Prompt A — In the listing, take the lines from the line with "Image resolution: width=1120" to the line with "Action: click(284, 313)" and give them as a JSON list of strings, one string per line, with blank lines left out.

# Need some advice on twisted wire & builds



## TheLongTwitch (7/11/15)

Hey guys!!!

So I have a few drippers now and I am interested in trying something a little different.
i.e. Trying out some different builds/coils etc.

My standard builds thus far are 24g Kanthal, 2.5 ID, 6 wraps, which normally comes out to 0.28Ohms
On the Fishbone this is pretty perfect for me and is so amazing!
However the same build doesn't seem to really shine in the velocity mini or Mutation X v4.
(Which I currently want to rebuild)

So while chatting with @Oliver Barry his suggestion was to to take 3 strands of 29 and twist them, adding the twisted wire with a strand of 26 or 24 for a parallel and then having dual parallel.
It came out great....but @ 0.14Ohms which I don't have the power/mod to fire 

So in the past 24 hours I've made a few variations of different twisted wires, but don't know how I'm supposed to make sense of what wire to twist and how many wraps with all this experimental in order to get 0.28 Ohms 

I have 29, 26 and 24 Kanthal to currently work with : does anyone have any suggestions to help? 

Also I have been documenting/taking pictures of each twisted wire and the builds if anyone wants me to post them?


----------



## shaunnadan (7/11/15)

I have a dual twisted 24g build in my deadmods. Let me go hunt for the dripper and il let you know what the build is exactly


----------



## brad511 (7/11/15)

Hey Bud, depending on the mod and batteries you're using. I find twisted 26ga with only two wires twisted together at an ID of 2mm and 6 wraps single Coil works best in the mutation.

If you can fit the coil and you're not stressing your mod or batteries out, try up to 8 or 9 wraps on a big ID like 3mm, I'll build one or two dual twisted builds and give you an idea of how to get to 0.28 

What's the lowest ohm rating on your mod currently?

Reactions: Like 1


----------



## TheLongTwitch (7/11/15)

Thanx @shaunnadan sounds like it's going to be LOOOOOW though 

@brad511 my mod can go down to 0.1 Ohm but it's only an 80w mod and obviously I don't have the kind of power to really make use of .1
(Cloupor GT)

Hence why I'm after .28 or so for best battery life and performance.
According to my calculation I may actually succeed with 2 strands of 29 wrapped, then doubled over and wrapped again.
(Kinda making the equivalent of 4 strands)
5 wraps per coil should get me in the .25 range....I think


----------



## shaunnadan (7/11/15)

Data —
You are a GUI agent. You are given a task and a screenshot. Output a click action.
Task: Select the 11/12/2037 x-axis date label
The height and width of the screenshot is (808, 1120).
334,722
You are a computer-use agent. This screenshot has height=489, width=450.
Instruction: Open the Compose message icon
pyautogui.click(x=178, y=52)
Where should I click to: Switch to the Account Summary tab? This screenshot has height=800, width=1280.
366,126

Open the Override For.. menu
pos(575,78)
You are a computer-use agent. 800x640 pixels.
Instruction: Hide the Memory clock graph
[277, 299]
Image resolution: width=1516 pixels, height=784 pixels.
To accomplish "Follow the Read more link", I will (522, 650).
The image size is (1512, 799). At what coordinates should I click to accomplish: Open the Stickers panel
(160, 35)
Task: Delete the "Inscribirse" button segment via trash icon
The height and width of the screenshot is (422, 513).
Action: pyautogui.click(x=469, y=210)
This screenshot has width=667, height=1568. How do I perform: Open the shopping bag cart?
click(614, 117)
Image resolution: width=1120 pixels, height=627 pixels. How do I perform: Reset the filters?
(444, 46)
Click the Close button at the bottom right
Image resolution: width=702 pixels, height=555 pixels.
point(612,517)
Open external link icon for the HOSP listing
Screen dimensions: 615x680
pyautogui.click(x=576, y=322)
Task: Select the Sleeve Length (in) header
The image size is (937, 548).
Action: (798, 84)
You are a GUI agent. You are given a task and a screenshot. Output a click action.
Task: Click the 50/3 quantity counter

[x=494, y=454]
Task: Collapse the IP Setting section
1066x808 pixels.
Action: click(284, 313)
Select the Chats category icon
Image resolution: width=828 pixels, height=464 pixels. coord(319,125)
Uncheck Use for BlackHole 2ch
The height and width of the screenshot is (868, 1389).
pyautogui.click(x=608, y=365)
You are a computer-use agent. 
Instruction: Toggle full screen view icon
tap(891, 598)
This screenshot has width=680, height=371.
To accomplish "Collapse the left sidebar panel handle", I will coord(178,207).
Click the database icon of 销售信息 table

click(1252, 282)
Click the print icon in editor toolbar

Prompt B — In the forum thread about twisted wire builds, what is the lowest resistance TheLongTwitch's mod can fire?

Correct response A —
[
  "Image resolution: width=1120 pixels, height=627 pixels. How do I perform: Reset the filters?",
  "(444, 46)",
  "Click the Close button at the bottom right",
  "Image resolution: width=702 pixels, height=555 pixels.",
  "point(612,517)",
  "Open external link icon for the HOSP listing",
  "Screen dimensions: 615x680",
  "pyautogui.click(x=576, y=322)",
  "Task: Select the Sleeve Length (in) header",
  "The image size is (937, 548).",
  "Action: (798, 84)",
  "You are a GUI agent. You are given a task and a screenshot. Output a click action.",
  "Task: Click the 50/3 quantity counter",
  "[x=494, y=454]",
  "Task: Collapse the IP Setting section",
  "1066x808 pixels.",
  "Action: click(284, 313)"
]

Correct response B — 0.1 Ohm